* [ÜBUNGSAUFGABEN]:
[1] Übersetzen Sie folgenden Satz aus dem Seitentext ins Englische: „Nach den ersten Untersuchungen stellte das IFH Köln nun fest, dass die Bundesbürger nach dem zweiten Lockdown den stationären Einzelhandel nicht wieder verstärkt aufsuchen.“
[2] Übertragen Sie eine Passage aus dem Seitentext wortgetreu. Beginnen Sie bei den Worten „Die entscheidende Frage, die“ und hören Sie nach „diesem Verlangen nachzugeben.“ auf.

Die entscheidende Frage, die im Rahmen des zehnten Corona Consumer Checks Mitte Juli gestellt wurde, lautet: „Wird der Einkauf in Geschäften nun bevorzugt oder bleiben die Konsumentinnen und Konsumenten eher beim Onlinekauf?“ Nach den ersten Untersuchungen stellte das IFH Köln nun fest, dass die Bundesbürger nach dem zweiten Lockdown den stationären Einzelhandel nicht wieder verstärkt aufsuchen. Zwar hat knapp die Hälfte (49%) der Befragten Lust, endlich wieder in die realen Geschäfte zu gehen und einzukaufen, was gefällt, doch die als unzureichend empfundenen Hygiene- und Abstandsregeln sowie die Angst vor einer Infektion bilden noch eine zu große Barriere, diesem Verlangen nachzugeben.

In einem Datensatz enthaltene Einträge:
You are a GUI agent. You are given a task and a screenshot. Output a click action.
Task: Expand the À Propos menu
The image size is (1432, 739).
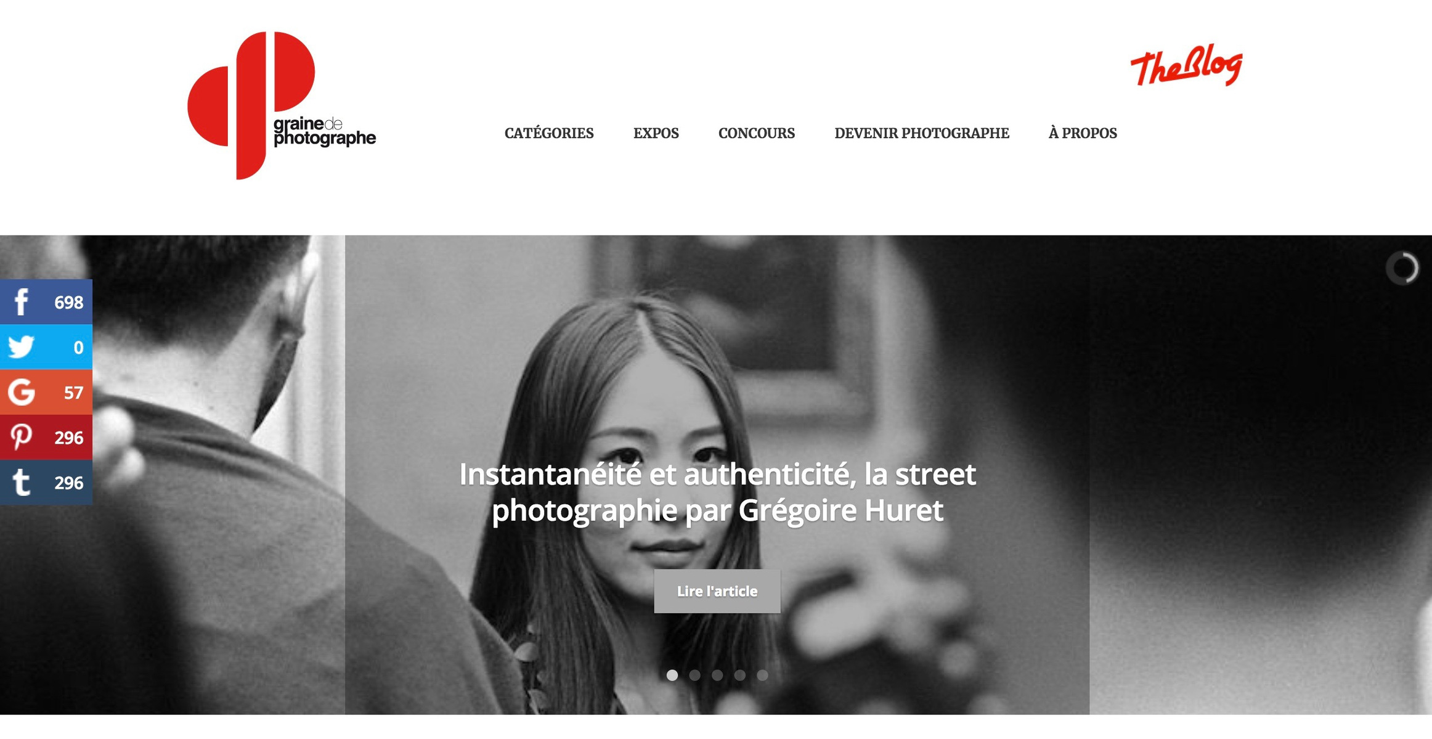pyautogui.click(x=1083, y=133)
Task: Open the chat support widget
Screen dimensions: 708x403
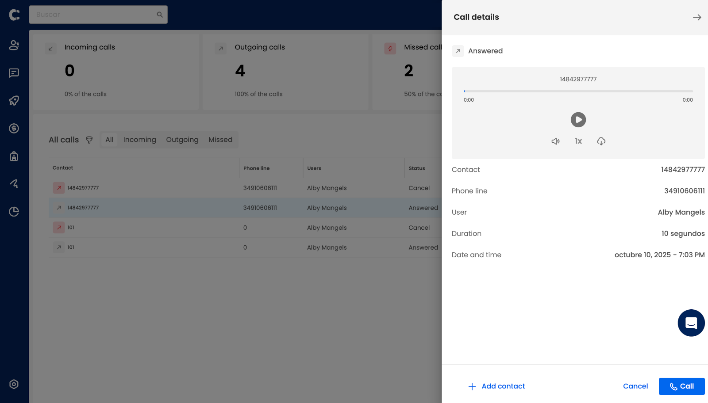Action: pos(691,323)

* [LÖSUNGEN ZU AUFGABEN]:
[1] Following its initial studies, IFH Köln has now found that German citizens are not returning to brick-and-mortar retail in greater numbers after the second lockdown.

[2]
Die entscheidende Frage, die im Rahmen des zehnten Corona Consumer Checks Mitte Juli gestellt wurde, lautet: „Wird der Einkauf in Geschäften nun bevorzugt oder bleiben die Konsumentinnen und Konsumenten eher beim Onlinekauf?“ Nach den ersten Untersuchungen stellte das IFH Köln nun fest, dass die Bundesbürger nach dem zweiten Lockdown den stationären Einzelhandel nicht wieder verstärkt aufsuchen. Zwar hat knapp die Hälfte (49%) der Befragten Lust, endlich wieder in die realen Geschäfte zu gehen und einzukaufen, was gefällt, doch die als unzureichend empfundenen Hygiene- und Abstandsregeln sowie die Angst vor einer Infektion bilden noch eine zu große Barriere, diesem Verlangen nachzugeben.